Delante del cine hay una farola a la que alguien ha atado un cubo de basura. Está casi lleno; de la parte superior sobresale una lata de cerveza y los restos de un kebab. Coloco encima la bolsa de plástico y aprieto todo el montón hacia abajo. La jeringa, la bata manchada de sangre: nunca volveré a verlas.

Empiezo a caminar de nuevo cuando recuerdo el tercer objeto que contiene la bolsa: el cuaderno de tapa negra. Español. Me paro. Debería dejarlo donde está, sé que debería hacerlo, pero no puedo. Miro a mi alrededor para comprobar que no me ve nadie y me dirijo de nuevo hasta el cubo de basura. Hay alguien que está observándome: un anciano sentado en un banco, al otro lado de la calle. Me mira fijamente. No se va ni mira hacia otro lado. Tras unos segundos de duda, decido que me da igual. Cada decisión, por pequeña que sea, es una batalla. Saco la bolsa del cubo y recupero el cuaderno. Lo abro. En su interior hay una carta escrita en una hoja de papel, pero no tiene interés: es una nota que alguien escribió a Encarnación Oliva con fechas y horarios de salida y llegada y sobre algo relacionado con la escuela de Amy que en estos momentos mi cerebro es incapaz de comprender. La nota empieza diciendo: «Querida Encarna», pero no sé de quién es porque no está firmada. Qué extraño.

Meto la carta dentro del cuaderno, tiro de nuevo la bolsa al cubo de basura y empiezo a caminar hacia casa. Tardaré media hora en llegar. O más, si no aligero el paso. Es duro: tengo portes de cristales en las plantas de los pies. Tengo dinero en el bolso; podría tomar un taxi. ¿Por qué no deseo desesperadamente llegar a casa lo antes posible? ¿Qué me pasa?

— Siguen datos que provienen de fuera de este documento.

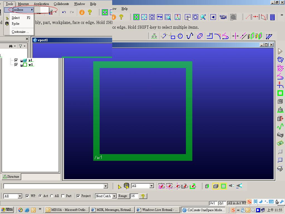The image size is (285, 214).
Task: Click the structure tree icon in 2D toolbar
Action: tap(154, 36)
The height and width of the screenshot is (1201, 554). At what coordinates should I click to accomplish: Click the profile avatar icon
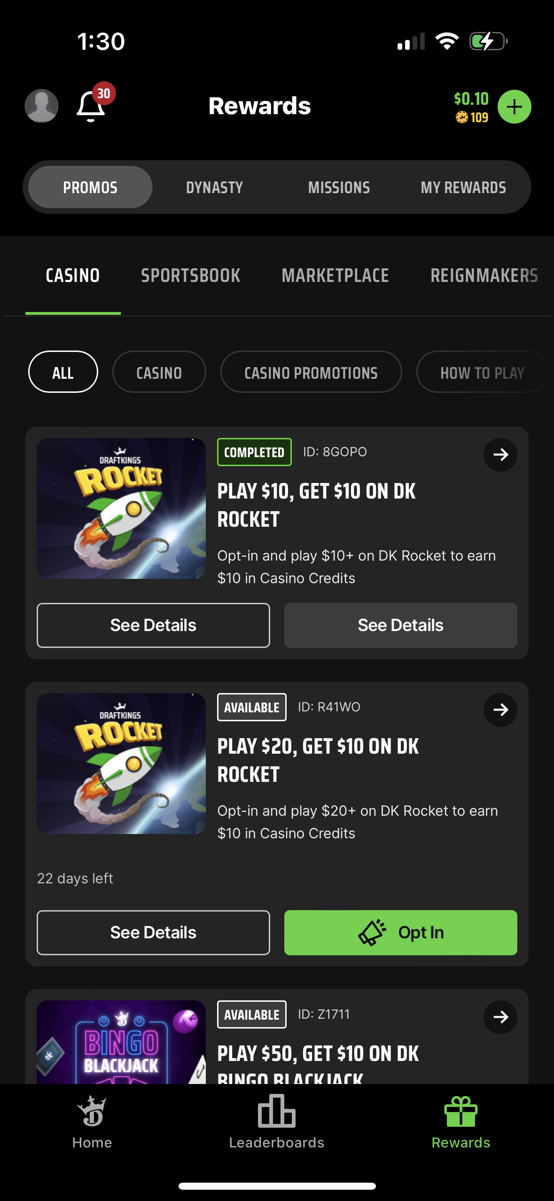coord(41,106)
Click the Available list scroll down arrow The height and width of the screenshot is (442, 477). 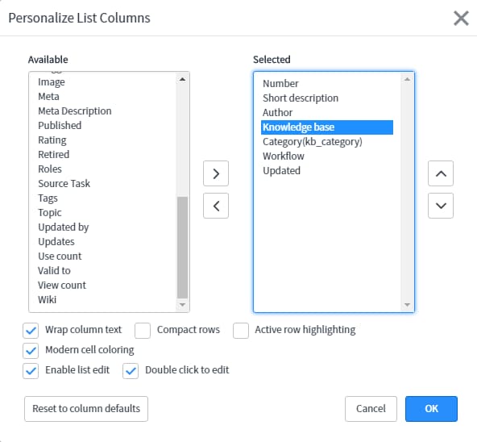click(183, 305)
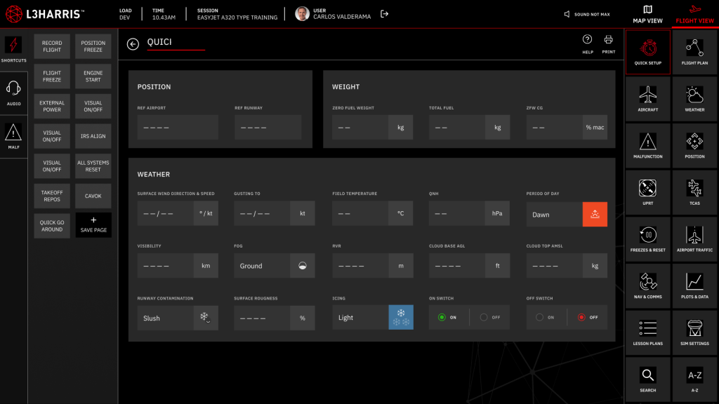Click the logout icon next to user name
Viewport: 719px width, 404px height.
point(384,14)
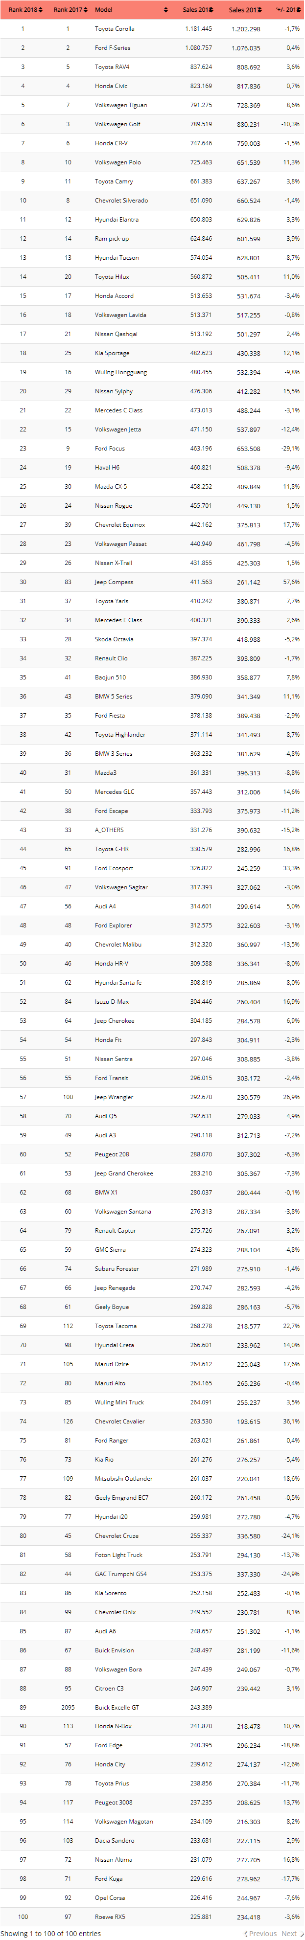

Me paro otra vez. Por un instante, tengo la certeza de que no puedo hacerlo. Nick. Mi casa. Tendré que decir algo. Me veo incapaz de volver a hablar de nuevo con alguien. Lo único que quiero es desaparecer.

Zoe y Jake. Me pongo otra vez en marcha. Amo a mis hijos. Camino más deprisa y al cabo de un momento ni siquiera noto que me duelen los pies. Todo irá bien. Todo volverá a ser como antes.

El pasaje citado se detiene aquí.